About this exercise:
Copy every line below that has the word "chart" in it.

BEGIN Record excerpts

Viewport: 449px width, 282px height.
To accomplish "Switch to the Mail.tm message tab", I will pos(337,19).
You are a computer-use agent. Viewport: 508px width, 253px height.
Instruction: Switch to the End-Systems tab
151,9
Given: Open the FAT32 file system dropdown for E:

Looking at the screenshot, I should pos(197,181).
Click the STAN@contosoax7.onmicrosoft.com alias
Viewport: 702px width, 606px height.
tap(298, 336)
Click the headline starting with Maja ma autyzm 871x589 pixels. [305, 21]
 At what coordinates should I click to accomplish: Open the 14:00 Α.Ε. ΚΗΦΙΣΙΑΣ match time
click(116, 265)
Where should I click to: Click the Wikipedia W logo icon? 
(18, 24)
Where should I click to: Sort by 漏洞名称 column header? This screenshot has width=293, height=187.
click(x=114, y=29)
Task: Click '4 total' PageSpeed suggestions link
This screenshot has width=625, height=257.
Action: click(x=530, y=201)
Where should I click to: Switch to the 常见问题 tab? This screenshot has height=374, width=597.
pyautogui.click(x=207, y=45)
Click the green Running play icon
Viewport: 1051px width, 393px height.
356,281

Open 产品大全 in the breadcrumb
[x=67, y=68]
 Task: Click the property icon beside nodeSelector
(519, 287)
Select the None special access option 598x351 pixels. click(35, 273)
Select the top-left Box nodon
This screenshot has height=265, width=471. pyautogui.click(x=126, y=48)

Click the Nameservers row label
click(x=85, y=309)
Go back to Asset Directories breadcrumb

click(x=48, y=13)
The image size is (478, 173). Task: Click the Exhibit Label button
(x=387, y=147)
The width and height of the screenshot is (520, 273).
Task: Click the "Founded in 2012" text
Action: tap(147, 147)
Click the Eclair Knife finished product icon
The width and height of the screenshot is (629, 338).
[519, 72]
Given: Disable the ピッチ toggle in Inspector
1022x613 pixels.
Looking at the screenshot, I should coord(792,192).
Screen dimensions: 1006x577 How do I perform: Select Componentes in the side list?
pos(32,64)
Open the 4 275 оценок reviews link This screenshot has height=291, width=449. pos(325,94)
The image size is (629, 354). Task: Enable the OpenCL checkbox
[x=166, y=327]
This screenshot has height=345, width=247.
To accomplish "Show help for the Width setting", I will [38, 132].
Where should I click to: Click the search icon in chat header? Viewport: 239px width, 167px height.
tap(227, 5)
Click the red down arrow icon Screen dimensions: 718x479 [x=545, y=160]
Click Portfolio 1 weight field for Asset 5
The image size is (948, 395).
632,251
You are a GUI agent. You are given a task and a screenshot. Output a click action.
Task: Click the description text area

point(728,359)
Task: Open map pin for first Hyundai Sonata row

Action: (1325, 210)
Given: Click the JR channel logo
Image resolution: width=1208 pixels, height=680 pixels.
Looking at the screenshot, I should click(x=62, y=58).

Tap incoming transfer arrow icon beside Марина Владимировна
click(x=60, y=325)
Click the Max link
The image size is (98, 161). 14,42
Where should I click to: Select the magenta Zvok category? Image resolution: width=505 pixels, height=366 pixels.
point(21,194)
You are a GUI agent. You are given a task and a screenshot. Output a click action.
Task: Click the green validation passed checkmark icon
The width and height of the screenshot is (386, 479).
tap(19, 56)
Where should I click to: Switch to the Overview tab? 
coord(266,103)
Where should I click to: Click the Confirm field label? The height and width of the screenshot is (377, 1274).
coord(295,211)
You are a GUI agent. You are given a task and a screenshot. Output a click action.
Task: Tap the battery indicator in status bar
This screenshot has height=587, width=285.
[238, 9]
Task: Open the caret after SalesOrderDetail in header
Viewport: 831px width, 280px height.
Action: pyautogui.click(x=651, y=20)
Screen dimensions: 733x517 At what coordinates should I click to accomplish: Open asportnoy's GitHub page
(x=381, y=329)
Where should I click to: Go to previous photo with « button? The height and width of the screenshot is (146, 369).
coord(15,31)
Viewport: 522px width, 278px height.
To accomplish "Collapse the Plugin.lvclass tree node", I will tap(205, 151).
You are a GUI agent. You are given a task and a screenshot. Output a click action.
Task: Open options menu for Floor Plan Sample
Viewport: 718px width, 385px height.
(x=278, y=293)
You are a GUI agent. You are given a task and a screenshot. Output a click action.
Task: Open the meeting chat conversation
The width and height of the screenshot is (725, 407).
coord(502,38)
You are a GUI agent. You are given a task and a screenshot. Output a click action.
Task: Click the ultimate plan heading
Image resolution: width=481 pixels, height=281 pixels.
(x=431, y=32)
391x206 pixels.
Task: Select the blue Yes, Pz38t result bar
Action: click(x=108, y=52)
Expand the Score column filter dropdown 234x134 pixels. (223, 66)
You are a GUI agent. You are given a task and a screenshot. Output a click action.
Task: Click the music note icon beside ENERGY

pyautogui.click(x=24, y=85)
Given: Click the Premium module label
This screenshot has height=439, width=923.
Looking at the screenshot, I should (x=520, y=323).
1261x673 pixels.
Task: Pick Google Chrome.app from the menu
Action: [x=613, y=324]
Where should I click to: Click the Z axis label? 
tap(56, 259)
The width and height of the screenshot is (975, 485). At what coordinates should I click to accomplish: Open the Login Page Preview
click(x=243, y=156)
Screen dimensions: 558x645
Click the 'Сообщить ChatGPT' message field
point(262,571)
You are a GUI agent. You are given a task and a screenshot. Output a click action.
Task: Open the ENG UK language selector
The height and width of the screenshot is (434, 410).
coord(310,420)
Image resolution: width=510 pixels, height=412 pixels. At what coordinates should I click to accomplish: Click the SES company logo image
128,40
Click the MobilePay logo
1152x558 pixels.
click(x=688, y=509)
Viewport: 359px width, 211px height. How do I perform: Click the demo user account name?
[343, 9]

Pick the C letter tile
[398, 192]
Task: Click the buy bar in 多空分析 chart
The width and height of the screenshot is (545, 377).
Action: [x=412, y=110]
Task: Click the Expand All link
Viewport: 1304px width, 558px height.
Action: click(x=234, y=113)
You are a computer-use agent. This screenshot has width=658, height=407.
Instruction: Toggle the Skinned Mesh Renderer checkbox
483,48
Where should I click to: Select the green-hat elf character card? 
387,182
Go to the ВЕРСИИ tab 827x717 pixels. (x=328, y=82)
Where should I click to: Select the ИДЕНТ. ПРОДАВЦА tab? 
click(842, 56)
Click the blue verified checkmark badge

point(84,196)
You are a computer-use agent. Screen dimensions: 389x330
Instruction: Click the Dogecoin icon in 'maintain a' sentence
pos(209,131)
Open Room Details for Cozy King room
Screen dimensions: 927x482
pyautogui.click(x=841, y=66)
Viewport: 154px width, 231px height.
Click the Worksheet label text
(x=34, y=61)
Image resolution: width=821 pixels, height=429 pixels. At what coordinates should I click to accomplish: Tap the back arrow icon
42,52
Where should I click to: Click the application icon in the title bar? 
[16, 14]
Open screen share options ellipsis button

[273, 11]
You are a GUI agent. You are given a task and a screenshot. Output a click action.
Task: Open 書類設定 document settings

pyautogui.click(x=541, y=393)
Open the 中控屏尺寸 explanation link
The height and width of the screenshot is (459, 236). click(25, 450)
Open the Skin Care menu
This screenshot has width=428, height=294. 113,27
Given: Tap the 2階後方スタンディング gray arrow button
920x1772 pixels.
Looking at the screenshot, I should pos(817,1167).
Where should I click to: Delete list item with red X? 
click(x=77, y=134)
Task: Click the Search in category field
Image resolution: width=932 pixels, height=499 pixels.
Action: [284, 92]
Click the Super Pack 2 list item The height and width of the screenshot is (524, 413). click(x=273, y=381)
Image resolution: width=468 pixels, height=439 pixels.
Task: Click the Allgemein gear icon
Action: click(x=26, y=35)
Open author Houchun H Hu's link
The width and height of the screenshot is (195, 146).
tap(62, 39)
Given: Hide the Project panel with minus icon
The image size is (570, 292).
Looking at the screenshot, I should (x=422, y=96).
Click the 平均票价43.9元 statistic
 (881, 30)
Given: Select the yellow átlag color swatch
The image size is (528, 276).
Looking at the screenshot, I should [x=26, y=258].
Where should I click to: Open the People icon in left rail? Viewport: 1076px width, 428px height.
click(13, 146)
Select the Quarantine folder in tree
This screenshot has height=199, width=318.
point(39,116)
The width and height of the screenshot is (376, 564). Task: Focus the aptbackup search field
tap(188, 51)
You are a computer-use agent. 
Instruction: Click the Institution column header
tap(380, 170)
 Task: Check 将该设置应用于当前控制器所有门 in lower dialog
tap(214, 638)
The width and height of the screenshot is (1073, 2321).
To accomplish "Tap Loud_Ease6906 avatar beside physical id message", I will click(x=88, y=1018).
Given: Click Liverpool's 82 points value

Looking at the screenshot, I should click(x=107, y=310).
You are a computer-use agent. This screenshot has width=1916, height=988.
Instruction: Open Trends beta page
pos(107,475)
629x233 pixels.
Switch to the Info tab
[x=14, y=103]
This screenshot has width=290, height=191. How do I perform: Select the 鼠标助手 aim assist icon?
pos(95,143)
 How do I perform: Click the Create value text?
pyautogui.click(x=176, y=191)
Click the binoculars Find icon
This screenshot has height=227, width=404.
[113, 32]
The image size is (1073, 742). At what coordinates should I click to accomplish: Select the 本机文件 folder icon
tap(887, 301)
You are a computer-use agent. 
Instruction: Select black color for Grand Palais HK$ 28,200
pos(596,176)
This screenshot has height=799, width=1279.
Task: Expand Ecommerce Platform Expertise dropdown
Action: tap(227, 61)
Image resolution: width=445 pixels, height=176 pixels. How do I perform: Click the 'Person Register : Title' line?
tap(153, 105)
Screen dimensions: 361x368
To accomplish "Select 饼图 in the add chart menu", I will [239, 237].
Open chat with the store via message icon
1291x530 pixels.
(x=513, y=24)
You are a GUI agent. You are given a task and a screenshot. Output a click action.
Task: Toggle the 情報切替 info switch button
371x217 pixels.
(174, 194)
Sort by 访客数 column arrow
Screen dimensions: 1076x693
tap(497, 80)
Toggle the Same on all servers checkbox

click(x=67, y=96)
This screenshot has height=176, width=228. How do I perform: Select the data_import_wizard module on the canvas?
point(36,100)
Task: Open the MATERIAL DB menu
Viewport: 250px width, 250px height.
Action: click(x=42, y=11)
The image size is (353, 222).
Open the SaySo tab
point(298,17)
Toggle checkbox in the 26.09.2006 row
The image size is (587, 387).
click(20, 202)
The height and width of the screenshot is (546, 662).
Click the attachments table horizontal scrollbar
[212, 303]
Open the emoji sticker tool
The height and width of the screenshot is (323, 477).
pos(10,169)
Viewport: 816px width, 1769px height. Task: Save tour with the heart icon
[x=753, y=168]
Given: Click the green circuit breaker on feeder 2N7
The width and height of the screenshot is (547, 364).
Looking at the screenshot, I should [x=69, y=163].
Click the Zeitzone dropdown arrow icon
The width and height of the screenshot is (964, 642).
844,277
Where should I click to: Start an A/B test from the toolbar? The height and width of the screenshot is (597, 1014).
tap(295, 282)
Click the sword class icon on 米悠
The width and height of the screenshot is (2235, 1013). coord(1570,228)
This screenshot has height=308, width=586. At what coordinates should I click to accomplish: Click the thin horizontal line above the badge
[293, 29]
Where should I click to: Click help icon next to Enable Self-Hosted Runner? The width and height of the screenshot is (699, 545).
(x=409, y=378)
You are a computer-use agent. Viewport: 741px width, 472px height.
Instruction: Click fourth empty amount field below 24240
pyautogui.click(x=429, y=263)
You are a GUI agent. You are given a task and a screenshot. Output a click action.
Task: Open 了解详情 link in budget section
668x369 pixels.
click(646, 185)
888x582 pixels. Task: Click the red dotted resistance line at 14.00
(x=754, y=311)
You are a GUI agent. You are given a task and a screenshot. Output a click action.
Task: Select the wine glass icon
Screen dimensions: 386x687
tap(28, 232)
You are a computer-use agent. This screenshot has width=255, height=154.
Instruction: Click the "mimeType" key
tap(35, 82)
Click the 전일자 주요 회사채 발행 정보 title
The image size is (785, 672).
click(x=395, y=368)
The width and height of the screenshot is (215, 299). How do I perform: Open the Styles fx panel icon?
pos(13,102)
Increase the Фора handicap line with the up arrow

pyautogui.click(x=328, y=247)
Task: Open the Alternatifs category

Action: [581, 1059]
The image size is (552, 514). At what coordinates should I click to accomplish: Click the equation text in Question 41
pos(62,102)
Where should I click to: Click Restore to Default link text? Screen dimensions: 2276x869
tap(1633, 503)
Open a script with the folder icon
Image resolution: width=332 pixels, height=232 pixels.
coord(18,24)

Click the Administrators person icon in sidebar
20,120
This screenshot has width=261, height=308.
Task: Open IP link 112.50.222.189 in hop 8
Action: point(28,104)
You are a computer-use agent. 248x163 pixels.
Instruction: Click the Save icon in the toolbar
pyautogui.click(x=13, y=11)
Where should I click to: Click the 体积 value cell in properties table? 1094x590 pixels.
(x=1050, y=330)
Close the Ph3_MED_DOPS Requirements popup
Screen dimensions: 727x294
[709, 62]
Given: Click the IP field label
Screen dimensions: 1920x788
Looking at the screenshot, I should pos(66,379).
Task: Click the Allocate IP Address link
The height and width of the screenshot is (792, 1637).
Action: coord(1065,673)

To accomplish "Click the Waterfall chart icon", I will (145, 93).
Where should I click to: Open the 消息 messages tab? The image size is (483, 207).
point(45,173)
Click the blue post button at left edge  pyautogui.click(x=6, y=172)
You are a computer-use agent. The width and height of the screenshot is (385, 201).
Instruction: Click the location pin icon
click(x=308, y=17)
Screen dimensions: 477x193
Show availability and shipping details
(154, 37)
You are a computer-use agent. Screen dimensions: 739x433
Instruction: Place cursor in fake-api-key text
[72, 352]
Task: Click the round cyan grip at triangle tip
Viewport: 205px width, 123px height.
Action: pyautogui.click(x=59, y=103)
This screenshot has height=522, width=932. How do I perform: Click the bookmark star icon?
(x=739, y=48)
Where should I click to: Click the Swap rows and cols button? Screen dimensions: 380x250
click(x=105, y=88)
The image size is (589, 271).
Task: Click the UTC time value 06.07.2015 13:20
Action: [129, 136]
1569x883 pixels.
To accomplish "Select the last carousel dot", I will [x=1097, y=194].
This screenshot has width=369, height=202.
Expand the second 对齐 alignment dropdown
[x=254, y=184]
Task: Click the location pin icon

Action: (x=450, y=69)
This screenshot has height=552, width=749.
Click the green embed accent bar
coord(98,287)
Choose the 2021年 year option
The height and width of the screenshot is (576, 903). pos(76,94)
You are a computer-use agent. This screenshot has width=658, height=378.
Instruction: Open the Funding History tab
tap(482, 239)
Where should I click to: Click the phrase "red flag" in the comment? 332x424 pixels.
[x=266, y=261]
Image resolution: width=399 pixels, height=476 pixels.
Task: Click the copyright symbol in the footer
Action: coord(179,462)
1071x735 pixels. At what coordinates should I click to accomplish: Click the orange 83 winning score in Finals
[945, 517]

END Record excerpts

Exercise result:
Task: Click the buy bar in 多空分析 chart
To accomplish "Select 饼图 in the add chart menu", I will [239, 237].
To accomplish "Click the Waterfall chart icon", I will (145, 93).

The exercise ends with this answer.